Purpose : Multiple studies suggested that alterations in the ability to maintain a healthy proteome contribute to cell death. The Ubiquitin Proteasome System (UPS) is a complex fine-tuned cellular network that includes hundreds of proteins working in concert with chaperone and autophagy systems. A potentially efficient strategy to manipulate the complex cellular system is to target transcriptional factors or pathways controlling the expression levels of its key components. Here, we identified the Nuclear factor erythroid-2-like (Nfe2l1) transcriptional factor as a powerful master regulator controlling the expression of many genes involved in protein folding and degradation.

Methods : To study the role of Nfe2l1 in the retina, we used mice overexpressing and lacking the Nfe2l1 gene. Transcriptional changes were assessed using bulk and single cell RNAseq. The changes in efficiency of protein degradation were studied in mouse models of photoreceptor degeneration expressing UPS reporter. The proteasomal activity was measured using fluorogenic peptidase assays. Retinal function was assessed with electroretinography (ERG), an impact on retinal structure was studied with Optical Coherence Tomography (OCT), morphometric analysis and immunolocalization studies.
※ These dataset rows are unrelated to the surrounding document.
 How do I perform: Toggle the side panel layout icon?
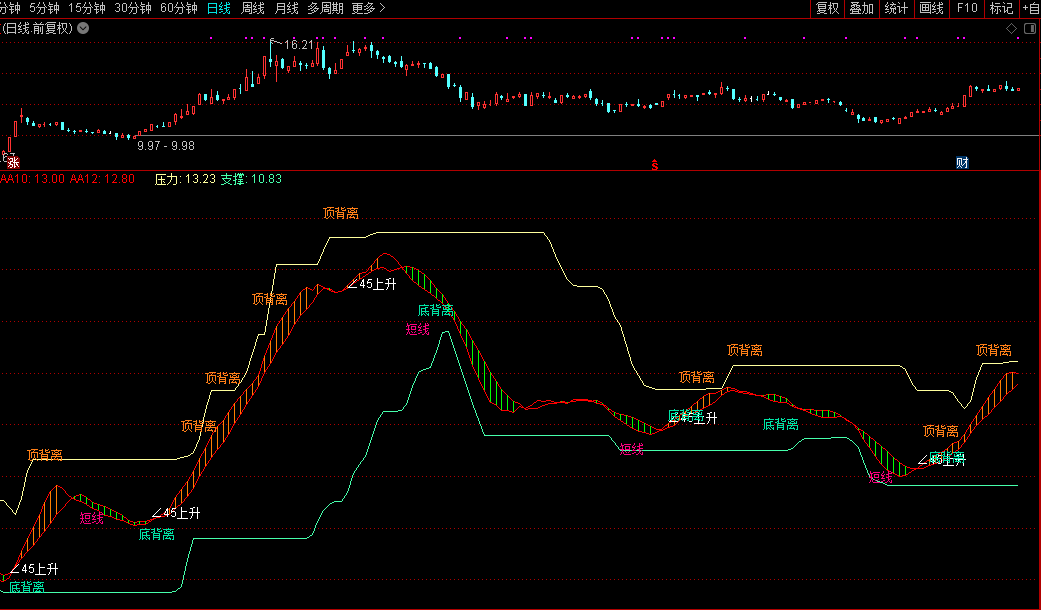coord(1029,28)
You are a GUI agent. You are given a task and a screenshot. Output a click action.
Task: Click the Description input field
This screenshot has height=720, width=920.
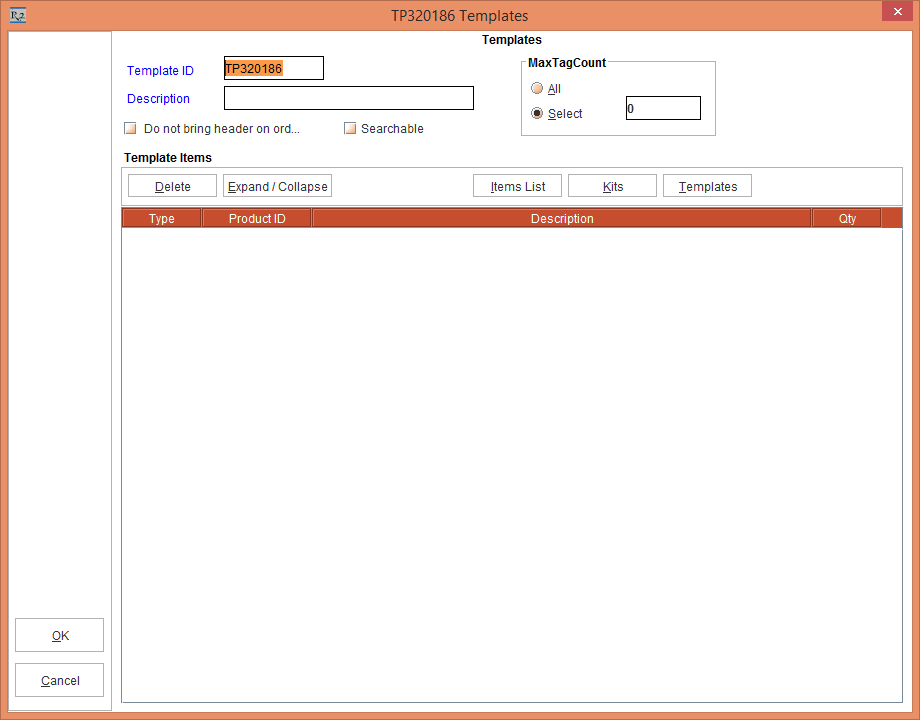point(348,98)
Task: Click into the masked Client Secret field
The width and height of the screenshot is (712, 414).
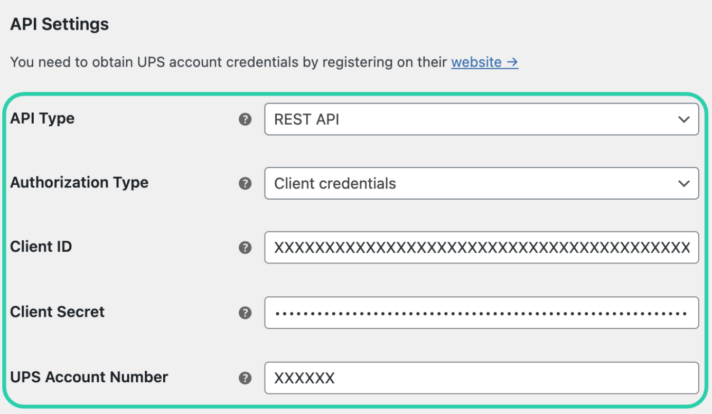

Results : We report the critical role of Nfe211 in the control of proteasomes in the retina: its overexpression increases, and knockout reduces the proteasome pool and activity. An overexpression of Nfe2l1 does not have adverse effects on retinal structure and function. Furthermore, Nfe2l1 overexpression improved clearance of in vivo UPS reporter in photoreceptors of two mouse models of retinal degeneration stressed by cytosolic and transmembrane misfolded proteins. Finally, we showed that Nfe2l1 overexpression delayed visual loss in a heterozygote Rho^P23H/WT knock-in mouse model of human blindness. Transcriptional studies revealed that Nfe2l1 regulates a wide range of proteostasis related genes, including regulators of autophagy, ubiquitination/deubiquitination, chaperones, as well as genes controlling antioxidative stress response. Loss Nfe2l1 leads to progressive retinal thinning, with particularly prominent loss of ganglion and horizontal cells.

Conclusions : The findings highlight Nfe2l1 as an emerging therapeutic target to treat neurodegenerative diseases linked to protein misfolding and emphasize critical role of tight proteostasis control in retinal viability.

This abstract was presented at the 2023 ARVO Annual Meeting, held in New Orleans, LA, April 23-27, 2023.